**Текст для чтения**
<<<<

Девочки наши прошли по вагону почти в полной тишине. Кто-то негромко произнес: «Вот это девочки, не то, что наши шалавы». Конвоир, сопровождавший их, закрыв дверь туалета, демонстративно становился напротив нашей камеры.

Ненависти уголовников к политическим — «фашистам», описанной Солженицыным, Шаламовым и другими зэками предшествующей эпохи, я не наблюдал. Иногда, правда, нам говорили с некоторым пренебрежением: «Листовки, книжки — все это ерунда! Лысого взорвать надо!» (т.е. мавзолей). Это высказывание, при случайных и не очень обильных встречах с уголовниками, я слышал трижды, в одной и той же формулировке и с одними и теми же интонациями.

В вагоне мы переделали текст «Прощания славянки». Эту песню, приспособленную к студенческой ситуации, уже пели в нашем институте. Припев у нее такой:

Отгремела весенняя сессия,

Над Невой золотится заря.

Что ж ты, милая, смотришь невесело,

Провожая ребят в лагеря?

Имелись в виду военные лагеря, куда раньше, еще до нашего поступления в Техноложку, отправляли студентов перед присвоением офицерского звания. Исходя из новой ситуации, мы заменили в припеве слово «весенняя» на «судебная», переделали и еще один куплет:

Лица дышат весельем и бодростью,

Под ногами бетонный перрон.

Мы проходим с заслуженной гордостью

Под конвоем в тюремный вагон.

Решили рассматривать свои сроки как затянувшийся турпоход.

* * *

На псковской пересылке ребят разделили. Вадик, Валерий и я попали в одну четырехместную камеру, а в другую — оба Сергея, Веня и Борис. Нас выводили гулять в соседние дворики, и мы свободно переговаривались, только один раз — когда Борис наклонился, а Мошков стал ему на спину, чтобы посмотреть на нас, —

218

охрана вмешалась. Боря объяснил ситуацию так: «Завязывал я шнурок на ботинке, слышу, конвоир что-то кричит — оказывается, это Сергей стоит у меня на спине». На пересылках начальство обычно не связывалось по мелочам с проезжими зэками, и инцидент был исчерпан.

В Пскове мы пробыли, наверное, неделю. Из окна нашей камеры виднелся кусочек неба и голубой церковный купол. Этот купол я узнал через двенадцать лет, когда мы с Иринкой и дочкой бродили по Псковщине. Нетвердо уверенный в своей способности отличить один церковный купол от другого, я вошел в фойе гостиницы и спросил у швейцара про здание рядом с церковью и услышал в ответ, что это тюрьма.

>>>>

**Задание a**
Представьте строки данных в виде таблицы Markdown со столбцами «№» и «Текст», начиная со строки с "Find the location" и заканчивая последней строкой данных включительно, а пустые строки пропустите. Изображения в ответ не включайте.

Сохранённые записи:
<<<<

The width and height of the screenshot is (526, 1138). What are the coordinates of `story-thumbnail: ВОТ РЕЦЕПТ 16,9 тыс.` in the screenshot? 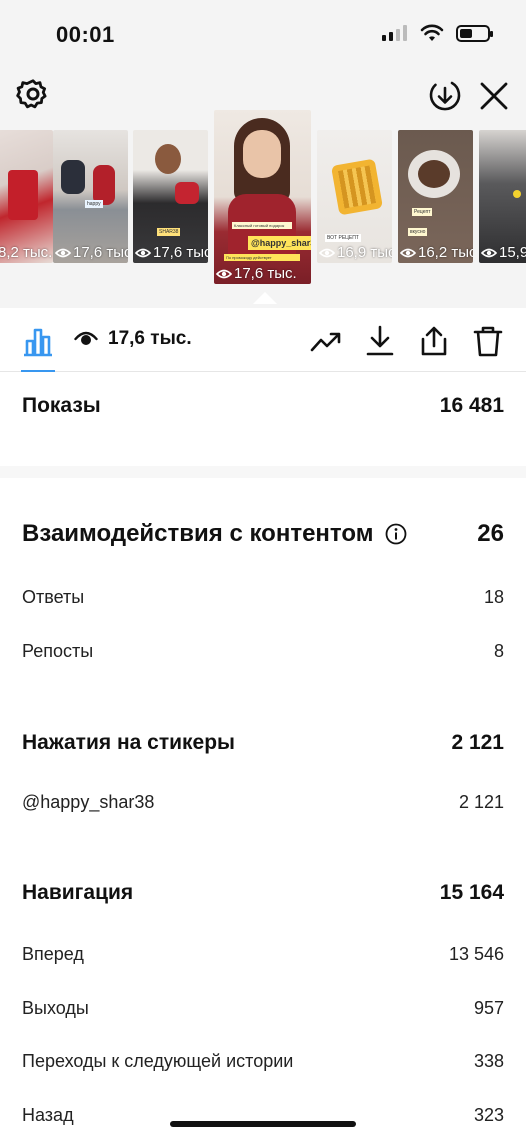 It's located at (354, 196).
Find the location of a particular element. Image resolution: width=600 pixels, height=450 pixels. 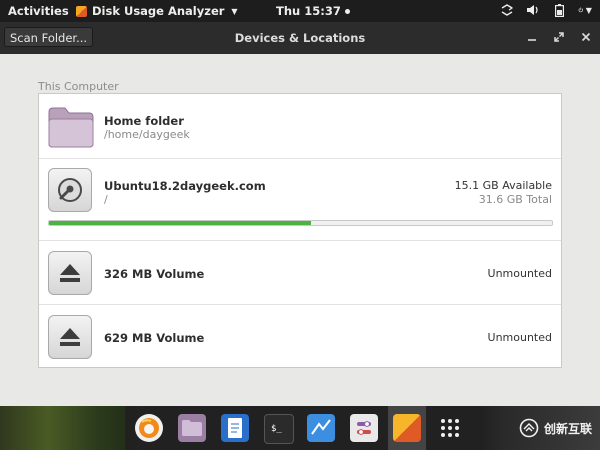

maximize-icon is located at coordinates (559, 37).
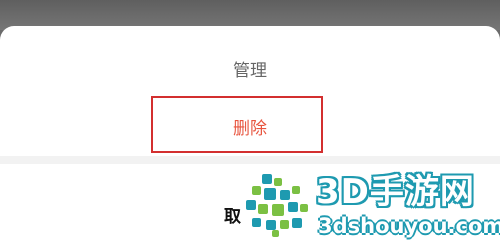  What do you see at coordinates (237, 124) in the screenshot?
I see `highlight-annotation` at bounding box center [237, 124].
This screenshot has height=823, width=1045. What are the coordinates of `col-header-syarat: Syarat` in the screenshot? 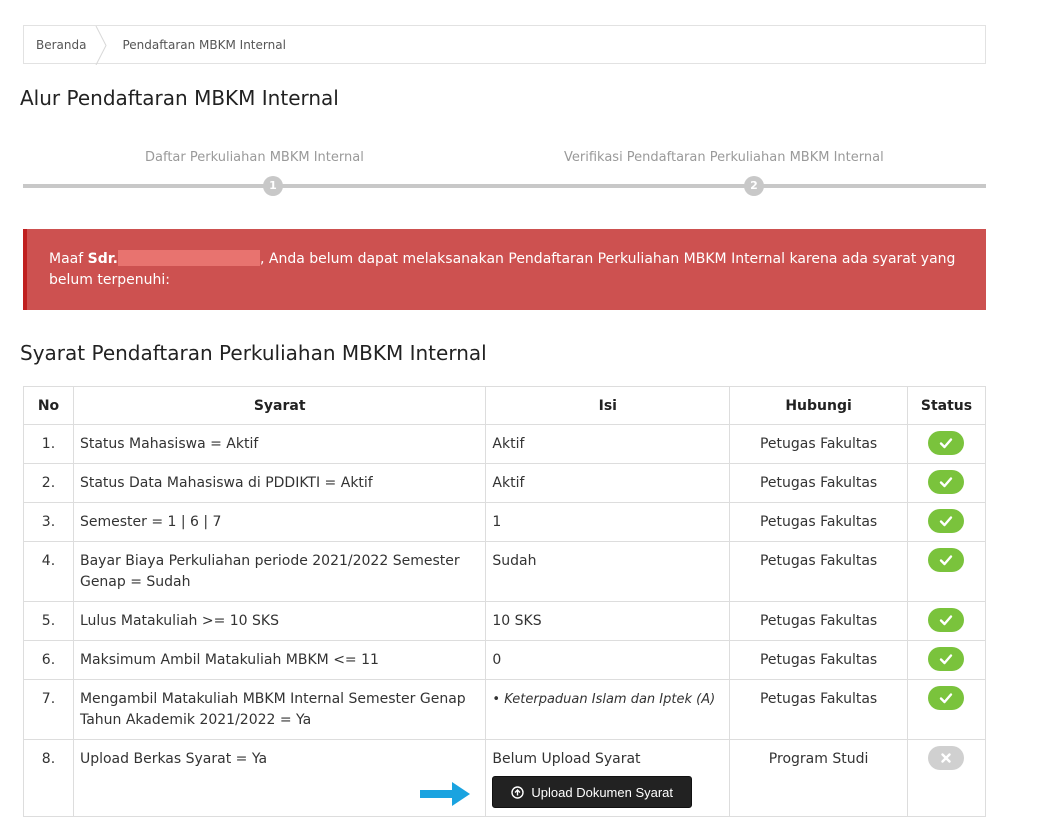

>>>>

**Задание b**
Выпишите дословно из текста для чтения фрагмент от слов "Девочки наши прошли" до слов "напротив нашей камеры." включительно.

**Результат выполнения a**
| № | Текст |
|---|---|
| 1 | Find the location of a particular element. Image resolution: width=600 pixels, height=450 pixels.  |
| 2 | maximize-icon is located at coordinates (559, 37). |
| 3 |   What do you see at coordinates (237, 124) in the screenshot? |
| 4 | I see `highlight-annotation` at bounding box center [237, 124]. |
| 5 | This screenshot has height=823, width=1045. What are the coordinates of `col-header-syarat: Syarat` in the screenshot?  |

**Результат выполнения b**
Девочки наши прошли по вагону почти в полной тишине. Кто-то негромко произнес: «Вот это девочки, не то, что наши шалавы». Конвоир, сопровождавший их, закрыв дверь туалета, демонстративно становился напротив нашей камеры.